» Textpassage:
——————
Obdachlosigkeit am Hamburger Hauptbahnhof – Endstation Elend – hier gilt nur eine einfache Regel

Das Elend am Hamburger Hauptbahnhof wächst: Angst, Alkohol, Gewalt und Obdachlose, die wie tot neben einer Laterne liegen. Doch sie schätzen diesen Ort – aus zwei Gründen. Bericht von ganz unten.

Der dicke Mann mit dem Bart liegt neben einer Straßenlaterne, Beine und Arme schlaff von sich gestreckt. Er trägt einen schmutzigen Parker und zerlöcherte Lederschuhe, neben ihm kleben zermatschte Fritten auf den Bordsteinplatten. Nur das Heben und Senken der Brust verrät, dass dieser Mensch noch lebt. Sonst wirkt der Obdachlose wie tot. Und um ihn herum tobt das Leben.

Es ist eine Szene, wie man sie immer häufiger beobachten kann am Hamburger Hauptbahnhof – in den vergangenen Monaten ist das Elend hier allgegenwärtig geworden. Mehr als 500.000 Menschen eilen täglich vorbei, sie fahren zur Arbeit oder in die Stadt, um einzukaufen. Unter ihnen leben Gruppen von Menschen, die viel tiefer nicht mehr fallen können. Obdachlose, die ihren Kummer ertränken. Mit Korn und Dosenbier. Sie schlafen auf den Betonplatten, schnorren bei Passanten, pinkeln an Wände, Fahrräder und Foodtrucks. Immer wieder kommt es unter den Betrunkenen auch zu Handgreiflichkeiten.
——————
» Datenauszug:
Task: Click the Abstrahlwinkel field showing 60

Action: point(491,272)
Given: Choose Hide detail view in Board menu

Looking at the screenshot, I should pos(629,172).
——————
» Aufgabe: Gib aus dem Bericht über das Elend am Hamburger Hauptbahnhof den Abschnitt wortgetreu zurück, der mit den Worten „Obdachlosigkeit am Hamburger“ einsetzt und mit „von ganz unten.“ schließt.

» Ergebnis:
Obdachlosigkeit am Hamburger Hauptbahnhof – Endstation Elend – hier gilt nur eine einfache Regel

Das Elend am Hamburger Hauptbahnhof wächst: Angst, Alkohol, Gewalt und Obdachlose, die wie tot neben einer Laterne liegen. Doch sie schätzen diesen Ort – aus zwei Gründen. Bericht von ganz unten.